A few years ago, not too long after moving to Salem, I invited friends and family up from California to celebrate Thanksgiving with an Oregon feast. I wanted to impress my guests with the bounty of my newly-adopted state, and, especially for Thanksgiving, I wanted all the food I served for dinner to be locally grown, as befits the true meaning of a harvest feast. I began my hunt for a Thanksgiving turkey at the beginning of November – I wanted an organically grown, free-range, humanely raised, local turkey. Given the abundance of the Willamette Valley, how hard could that be? I checked all the usual stores; I found organic turkeys, free-range turkeys, and even some fairly local turkeys, but no turkeys that fit all my criteria. I didn’t want to order a turkey from out of state; I wanted an Oregon turkey.
I was afraid I was doomed to disappointment, until I found Afton Field Farm.
On 106 acres near Corvallis, Tyler and Alicia Jones raise not only free-range turkeys, but pastured chickens, pigs, beef cattle, and sheep with multi-species, managed-intensive rotational grazing methods that are modeled on those Tyler was taught as an apprentice on Joel Salatin’s Polyface Farm.
These methods attempt to mimic the symbiotic grazing relationships found in Nature – where varied herds, in practically constant movement, provide the land with extreme soil disturbance, followed by periods of rest. At Afton Field, cattle graze one pasture for a short time, then are moved to another field. Chickens are brought in next, in mobile coops, to scratch and peck in the soil and manure. The cattle at Afton Field are free of parasites because the chickens eat the larvae of any intestinal parasites that the cattle may have deposited, breaking the cycle of infestation. Tyler never plows the land – the cattle’s hooves churn the soil enough for any re-seeding that is necessary. During the winter, the cattle are confined to an open barn, bedded on straw, to keep them from over-working the soil when it is water-saturated.
Sheep, which are lighter on their feet and eat different grasses than their bovine companions, graze the pastures year-round. Pigs forage and root in the oak woodland. As much as possible, Tyler and Alicia strive to allow the animals on Afton Field Farm to live their natural lives, out of doors, following their natural instincts.
Afton Field is not certified organic, but follows organic practices. The Joneses do not use any pesticides, herbicides or chemical fertilizers and the animals do not receive routine antibiotics or growth hormones.
The chickens produce enough manure to fertilize 1/3 of the property every year and the bedding from the winter barn is spread as well; manure is the only fertilizer used or needed.

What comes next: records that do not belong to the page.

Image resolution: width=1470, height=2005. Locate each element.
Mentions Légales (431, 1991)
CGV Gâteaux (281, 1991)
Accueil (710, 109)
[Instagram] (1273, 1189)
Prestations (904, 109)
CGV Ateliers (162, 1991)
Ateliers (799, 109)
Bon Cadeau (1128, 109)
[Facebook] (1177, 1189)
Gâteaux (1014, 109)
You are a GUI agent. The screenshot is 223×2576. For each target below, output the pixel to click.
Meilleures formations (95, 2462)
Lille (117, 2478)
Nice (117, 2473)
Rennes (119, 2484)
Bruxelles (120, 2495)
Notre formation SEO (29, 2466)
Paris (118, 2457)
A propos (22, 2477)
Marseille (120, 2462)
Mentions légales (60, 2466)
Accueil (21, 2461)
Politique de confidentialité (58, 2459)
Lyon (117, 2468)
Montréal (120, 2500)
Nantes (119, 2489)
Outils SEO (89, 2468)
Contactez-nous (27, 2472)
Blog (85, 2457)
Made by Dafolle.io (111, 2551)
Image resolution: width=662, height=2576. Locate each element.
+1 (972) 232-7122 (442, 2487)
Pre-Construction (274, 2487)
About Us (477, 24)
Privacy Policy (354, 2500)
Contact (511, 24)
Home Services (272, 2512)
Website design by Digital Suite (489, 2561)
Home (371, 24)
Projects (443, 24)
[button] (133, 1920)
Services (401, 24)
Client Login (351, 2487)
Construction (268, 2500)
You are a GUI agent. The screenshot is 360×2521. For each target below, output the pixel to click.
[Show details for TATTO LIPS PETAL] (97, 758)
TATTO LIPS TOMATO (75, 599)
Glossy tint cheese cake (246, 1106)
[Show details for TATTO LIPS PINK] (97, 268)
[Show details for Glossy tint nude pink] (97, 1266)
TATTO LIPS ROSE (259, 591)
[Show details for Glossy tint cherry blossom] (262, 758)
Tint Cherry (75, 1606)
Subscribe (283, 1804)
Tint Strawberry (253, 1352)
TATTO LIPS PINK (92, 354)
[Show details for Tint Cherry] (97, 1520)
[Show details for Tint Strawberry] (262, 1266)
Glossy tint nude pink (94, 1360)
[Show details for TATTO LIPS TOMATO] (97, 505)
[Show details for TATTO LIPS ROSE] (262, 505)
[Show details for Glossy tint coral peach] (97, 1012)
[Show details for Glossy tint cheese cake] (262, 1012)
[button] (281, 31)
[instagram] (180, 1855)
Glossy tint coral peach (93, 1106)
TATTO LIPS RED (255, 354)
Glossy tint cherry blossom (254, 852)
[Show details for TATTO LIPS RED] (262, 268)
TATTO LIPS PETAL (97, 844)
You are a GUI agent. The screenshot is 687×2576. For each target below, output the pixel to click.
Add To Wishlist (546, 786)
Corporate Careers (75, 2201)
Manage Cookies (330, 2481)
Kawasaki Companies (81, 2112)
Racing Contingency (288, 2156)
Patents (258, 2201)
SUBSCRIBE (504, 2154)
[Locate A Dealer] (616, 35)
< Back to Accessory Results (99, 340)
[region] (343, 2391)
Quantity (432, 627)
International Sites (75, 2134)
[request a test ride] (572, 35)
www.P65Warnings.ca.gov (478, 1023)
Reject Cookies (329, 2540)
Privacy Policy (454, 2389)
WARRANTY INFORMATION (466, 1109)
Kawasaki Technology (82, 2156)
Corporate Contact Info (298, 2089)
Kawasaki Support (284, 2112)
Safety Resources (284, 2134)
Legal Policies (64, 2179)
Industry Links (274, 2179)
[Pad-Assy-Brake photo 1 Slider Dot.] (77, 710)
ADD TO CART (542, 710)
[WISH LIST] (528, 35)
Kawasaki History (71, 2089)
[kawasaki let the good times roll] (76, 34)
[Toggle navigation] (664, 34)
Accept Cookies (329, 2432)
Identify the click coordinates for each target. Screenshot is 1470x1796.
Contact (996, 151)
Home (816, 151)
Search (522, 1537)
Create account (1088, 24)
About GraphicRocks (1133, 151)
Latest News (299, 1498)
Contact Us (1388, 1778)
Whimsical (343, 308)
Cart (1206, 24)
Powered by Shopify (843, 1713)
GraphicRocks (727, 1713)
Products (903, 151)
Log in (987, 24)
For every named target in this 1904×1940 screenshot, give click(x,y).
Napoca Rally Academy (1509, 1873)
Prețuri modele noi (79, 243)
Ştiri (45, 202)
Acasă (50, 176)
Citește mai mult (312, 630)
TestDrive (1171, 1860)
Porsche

The butchering of large animals is done at the USDA facility in Mt. Angel; poultry is butchered on the farm, using humane methods. “Death is a disconnect in our society,” Tyler says. On their website, Afton Field shows photos of poultry butchering and allows interested people to help with the process through classes or personal demonstrations.
Tyler sat with me at his kitchen table, talking passionately about farming. From the kitchen window we looked down the hill over a spread of green pastureland, and the white curve of the hoop houses sheltering chickens. Farming is astonishingly hard work, but, carried out in this way, working in accord and within the strictures of Nature, it seems to offer a sense of meaning that few, if any, other occupations provide. As Tyler and Alicia say on their website: “We are committed to . . . the raising of food in ways that are respectful to the soil, animals, local community and the natural ecosystems we inhabit in an ongoing effort to be reverent participants in the grace that is our land and lives. “
Tyler and Alicia are dedicated to selling locally, and to fostering the connection between consumer, farmer, and food.
Afton Field sells its meat and eggs through its on-line buying club, with monthly deliveries to Salem, Portland, Corvallis, and Eugene; through its customizable CSA (Community Supported Agriculture) shares that are picked up at the farm weekly; at the Corvallis Saturday Farmer’s Market; and to a number of high-end restaurants in Portland, Corvallis, Albany and Eugene (hello, Salem chefs?).
Oh, and my Thanksgiving? It was an unqualified success: acorn squash, mashed potatoes, Brussels sprouts, garlic, and salad from my backyard garden; cranberries from Bandon, pie from a pumpkin purchased at the Salem Saturday Market in October; Willamette Valley Vineyards Pinot. And the piece de resistance – the Afton Field turkey- crispy skin, juicy, plump, moist, unctuous, flavorful; (I risk descending into food porn) with sage stuffing and gravy. My guests were impressed and sated; I was happy.
Afton Field Farm turkeys are only available at Thanksgiving time; mark your calendar, get on the list.